As a producer and consultant, Wyse has worked with ecumenical rockers such as Keith and Kristyn Getty, Amy Grant, and CeCe Winans.
Wyse is a one-world church builder who sees music as a major aspect of this endeavor. One of the web sites most highly recommended by Wyse is Internetmonk.com, which promotes such things as handmade Franciscan-inspired rosaries, the blogs of apostate emerging church leaders Shane Claiborne and Scott McKnight, and the Merton Institute for Contemplative Living, which is dedicated to the philosophy of the Buddhist-Catholic monk Thomas Merton.
In his blog Wyse published a statement by Steven Harmon promoting ecumenical relations with the Roman Catholic Church. Note the following from Wyse’s web site:
“In a previous post I expressed my my appreciation for the Baptist-produced Celebrating Grace Hymnal (2010) in light of the implications for receptive ecumenism of the Baptist practice of hymn singing that I noted in my 2010 Lourdes College Ecumenical Lecture (subsequently published as ”HOW BAPTISTS RECEIVE THE GIFTS OF CATHOLICS AND OTHER CHRISTIANS” in Ecumenical Trends 39, no. 6, June 2010, pp. 1/81-5/85). BAPTIST HYMNALS ARE ARGUABLY THE MOST SIGNIFICANT ECUMENICAL DOCUMENTS PRODUCED BY BAPTISTS. They implicitly recognize hymn writers from a wide variety of traditions throughout the history of the church as sisters and brothers in Christ by including their hymns alongside hymns by Baptists…[In addition to numerous] patristic hymns, Baptists receive through their hymnals the gifts of Francis of Assisi and Teresa of Jesus, Martin Luther, the post-Reformation Roman Catholic author of ‘Fairest Lord Jesus’ from the Münster Gesangbuch, the Methodist Charles Wesley, and more recently the Pentecostal pastor Jack Hayford, to name a few hymn writers whose ecclesial gifts Baptists have gladly received with their voices and hearts” (“Baptist Hymn Singing, Receptive Ecumenism, and the Nicene Creed” by Steven Harmon, published by Eric Wyse at HymnWyse, March 14, 2011).

****

#### [Problem requirements]
Write a continuation of the excerpt about Eric Wyse, picking up right after its final sentence. The listing that comes next has no connection to the excerpt about Eric Wyse.

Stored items
****

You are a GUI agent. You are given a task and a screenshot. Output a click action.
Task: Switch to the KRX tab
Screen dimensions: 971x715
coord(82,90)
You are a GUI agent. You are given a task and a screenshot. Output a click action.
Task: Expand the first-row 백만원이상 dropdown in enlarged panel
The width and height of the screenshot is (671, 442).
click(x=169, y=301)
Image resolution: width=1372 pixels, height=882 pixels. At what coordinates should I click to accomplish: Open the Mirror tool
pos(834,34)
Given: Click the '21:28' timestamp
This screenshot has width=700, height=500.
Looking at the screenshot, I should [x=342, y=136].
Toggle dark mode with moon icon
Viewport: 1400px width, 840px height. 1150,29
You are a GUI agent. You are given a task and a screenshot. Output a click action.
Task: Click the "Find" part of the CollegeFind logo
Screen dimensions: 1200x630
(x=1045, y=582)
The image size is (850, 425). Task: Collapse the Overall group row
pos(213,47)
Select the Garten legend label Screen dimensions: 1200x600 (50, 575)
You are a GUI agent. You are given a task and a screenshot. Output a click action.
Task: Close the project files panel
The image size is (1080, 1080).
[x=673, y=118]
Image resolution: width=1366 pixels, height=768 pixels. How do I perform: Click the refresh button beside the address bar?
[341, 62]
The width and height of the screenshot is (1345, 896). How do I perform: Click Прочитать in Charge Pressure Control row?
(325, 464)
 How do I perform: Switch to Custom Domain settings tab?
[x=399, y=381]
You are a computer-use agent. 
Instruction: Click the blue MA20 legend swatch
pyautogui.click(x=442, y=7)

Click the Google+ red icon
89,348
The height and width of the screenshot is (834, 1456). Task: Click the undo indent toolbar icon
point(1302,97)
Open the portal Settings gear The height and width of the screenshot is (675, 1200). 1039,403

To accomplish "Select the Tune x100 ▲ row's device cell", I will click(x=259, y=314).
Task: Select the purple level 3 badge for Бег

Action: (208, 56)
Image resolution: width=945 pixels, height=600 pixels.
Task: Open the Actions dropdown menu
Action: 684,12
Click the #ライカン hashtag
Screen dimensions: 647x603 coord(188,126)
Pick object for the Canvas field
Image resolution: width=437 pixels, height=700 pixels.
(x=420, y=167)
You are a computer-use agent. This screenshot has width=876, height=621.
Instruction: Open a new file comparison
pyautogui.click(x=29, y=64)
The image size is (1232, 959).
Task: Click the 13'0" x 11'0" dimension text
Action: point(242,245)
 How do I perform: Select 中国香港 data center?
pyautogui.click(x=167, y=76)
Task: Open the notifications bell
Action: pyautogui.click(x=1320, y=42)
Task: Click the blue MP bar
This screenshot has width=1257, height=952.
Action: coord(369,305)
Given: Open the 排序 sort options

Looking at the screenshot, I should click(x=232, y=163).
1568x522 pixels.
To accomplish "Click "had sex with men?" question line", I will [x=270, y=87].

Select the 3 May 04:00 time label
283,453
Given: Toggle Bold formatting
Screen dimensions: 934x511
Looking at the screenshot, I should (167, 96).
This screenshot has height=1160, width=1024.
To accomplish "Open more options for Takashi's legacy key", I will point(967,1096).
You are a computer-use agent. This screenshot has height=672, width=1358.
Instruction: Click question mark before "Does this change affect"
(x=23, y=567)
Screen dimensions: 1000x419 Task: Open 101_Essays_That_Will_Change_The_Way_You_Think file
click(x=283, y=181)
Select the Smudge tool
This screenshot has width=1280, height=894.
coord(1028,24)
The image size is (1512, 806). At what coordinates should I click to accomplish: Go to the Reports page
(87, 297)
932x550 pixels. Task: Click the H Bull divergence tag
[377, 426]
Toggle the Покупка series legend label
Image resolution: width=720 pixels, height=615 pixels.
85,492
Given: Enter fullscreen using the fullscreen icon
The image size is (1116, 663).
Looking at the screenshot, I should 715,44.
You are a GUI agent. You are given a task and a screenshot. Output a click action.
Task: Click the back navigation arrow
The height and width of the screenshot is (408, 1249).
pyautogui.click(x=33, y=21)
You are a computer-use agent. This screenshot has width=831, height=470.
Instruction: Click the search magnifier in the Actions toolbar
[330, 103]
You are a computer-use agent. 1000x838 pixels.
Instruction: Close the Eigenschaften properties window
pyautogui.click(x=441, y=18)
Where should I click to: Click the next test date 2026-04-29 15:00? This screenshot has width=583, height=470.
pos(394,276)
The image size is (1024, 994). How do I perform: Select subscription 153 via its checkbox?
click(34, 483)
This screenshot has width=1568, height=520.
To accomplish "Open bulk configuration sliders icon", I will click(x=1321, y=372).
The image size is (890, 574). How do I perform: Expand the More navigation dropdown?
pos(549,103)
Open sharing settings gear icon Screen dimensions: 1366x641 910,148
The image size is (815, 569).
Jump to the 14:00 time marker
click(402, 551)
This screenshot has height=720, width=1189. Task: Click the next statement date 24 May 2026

****

#### [Written response]
This statement reflects the spiritual blindness that permeates the contemporary praise music movement, and fundamentalist, Bible-believing Baptist churches that are messing around with this music by “adapting it” are building bridges to this extremely dangerous world. The adapters, who are trying to take the rock out of Christian rock, argue that since Baptist churches sing some Lutheran or Methodist hymns from the past, it is inconsistent to reject music written by contemporary worshippers today. This is a foolish argument used by people who are following their feelings and lusts rather than living strictly by God’s Word. I don’t know of one Baptist church that became Lutheran by singing Martin Luther’s “A Mighty Fortress,” but I know of dozens that have become contemporary by messing around with contemporary worship music. Further, I don’t know of any teenagers in Bible-believing Baptist churches that became rock & rollers by listening to Fanny Crosby’s hymns, but I know of many that have become out-and-out worldly rock & rollers by messing around with Christian rock. Whatever Luther was, he left Rome and was not trying to yoke together with the Harlot to build a one-world church, but playing footsie with Rome and building the one-world church is exactly what contemporary worship musicians are doing. We have documented this extensively and irrefutably in The Directory of Contemporary Worship Musicians, which is available in print or as a free eBook from Way of Life -- www.wayoflife.org.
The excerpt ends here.